¿Debe ponerse límites al humor? Yo creo que sí. Llegué a esa conclusión después de ver una actuación de Ricky Gervais en la que hacía chistes sobre niños enfermos de cáncer. Pensando en ello, leí un tercio de El general y la musa, la nueva novela de Román Piña Valls (editada por Sloper) en la que el protagonista es un Franco pre-guerra civil, adicto al jazz y un poco vivales, que olvida sus obligaciones castrenses en una Mallorca bohemia. Resultaba doloroso empatizar con un asesino como aquel.

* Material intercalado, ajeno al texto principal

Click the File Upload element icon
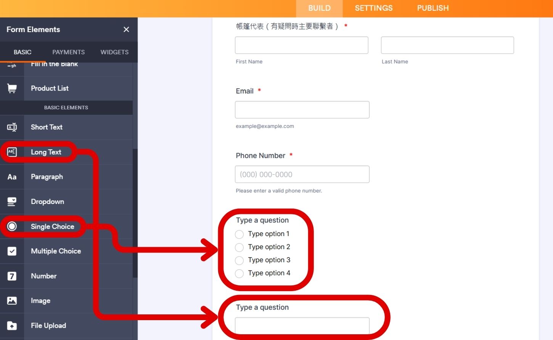 click(x=12, y=325)
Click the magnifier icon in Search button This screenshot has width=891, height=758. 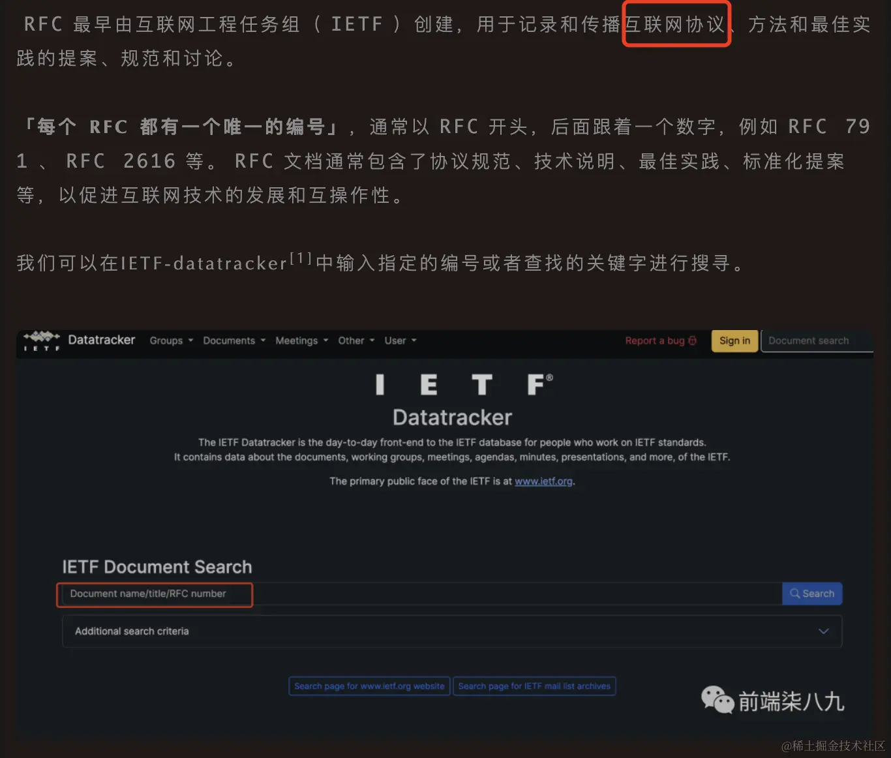point(794,594)
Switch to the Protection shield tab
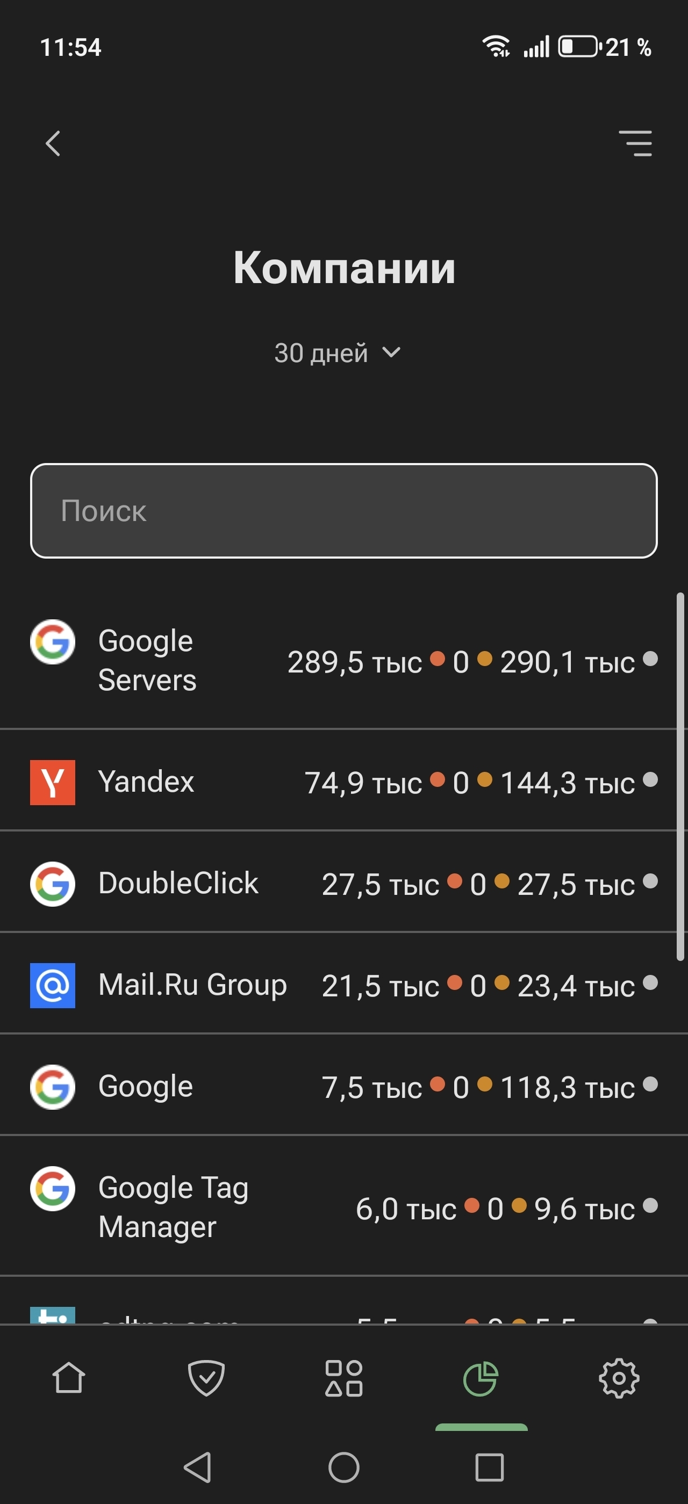This screenshot has height=1504, width=688. (x=206, y=1378)
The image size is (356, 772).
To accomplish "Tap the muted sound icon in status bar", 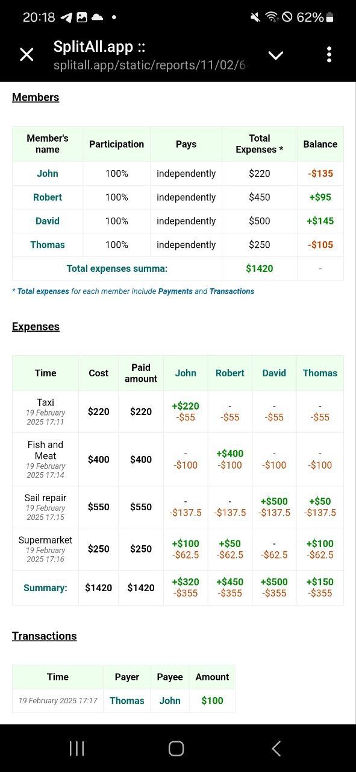I will tap(256, 17).
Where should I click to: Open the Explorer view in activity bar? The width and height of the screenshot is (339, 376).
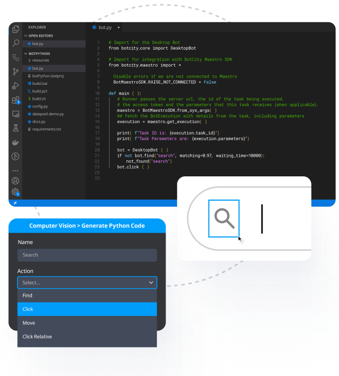point(16,29)
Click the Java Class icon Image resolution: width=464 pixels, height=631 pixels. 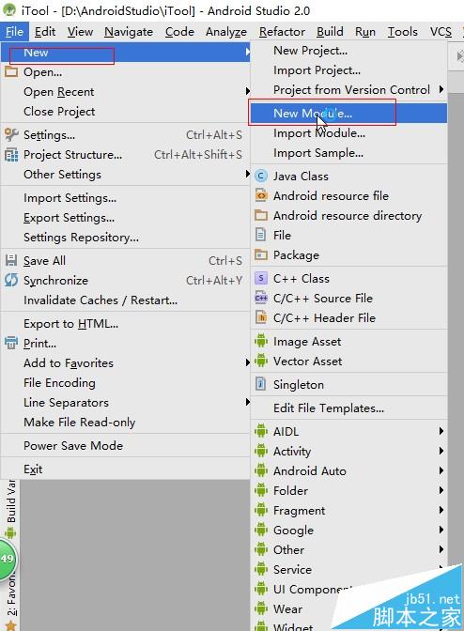[x=261, y=176]
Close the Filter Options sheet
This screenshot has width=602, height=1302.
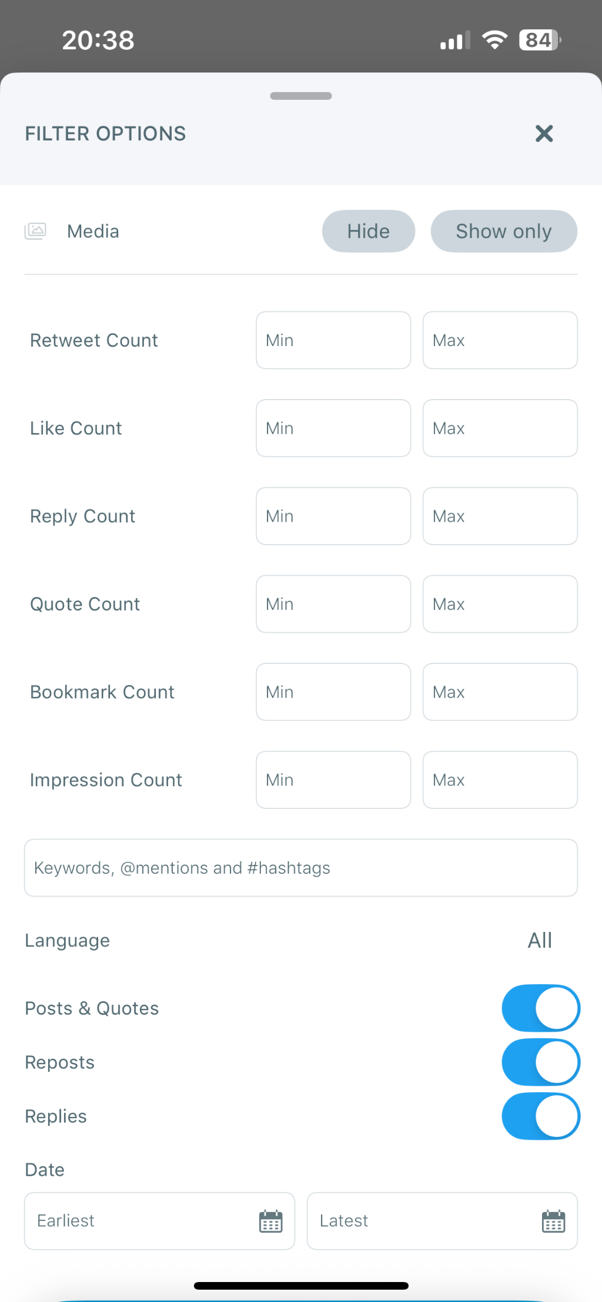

Sin embargo, la lectura acabó demoliendo cualquier prejuicio. Y simpatizar, o no, con ese hombrecillo quedaba en un segundísimo plano, sin que ello significara que uno olvidara quién era el protagonista. La fuerza narrativa de Piña, con las gotas precisas de humor, actuaba como un tsunami y uno se acababa amarrando al libro como el desesperado que ve en un tronco la única posibilidad de escapar de la fuerza del agua. El escritor derriba cualquier planteamiento previo y acaba caricaturizando todo lo que se pone por delante. Su imaginación acaba resultando como ese pañuelo infinito que algún mago saca de su chistera.
El libro es un regalo para el lector. Lleno de referencias a películas, personajes públicos, o inventos más recientes, que no desvelaré por el placer supino que supone descubrirlos (y sorprenderse) a medida que avanza la lectura. También hay un aire lostiano que recorre algunos pasajes de la novela, sobre todo en esos instantes en que muta, casi, en una de esas historias de aventuras que leíamos cuando éramos unos renacuajos, o que veíamos en la, nunca olvidada, Primera Sesión de los sábados, a mediodía, en TVE. Contar algo más de El general y la musa (que acaba conectando con Stradivarius Rex, la anterior entrega de Piña, en un epílogo casi kubrickiano) sería como esos molestos spoilers que torpedean a las series. Sumérjanse en su lectura y disfruten (y rían) de cada hallazgo.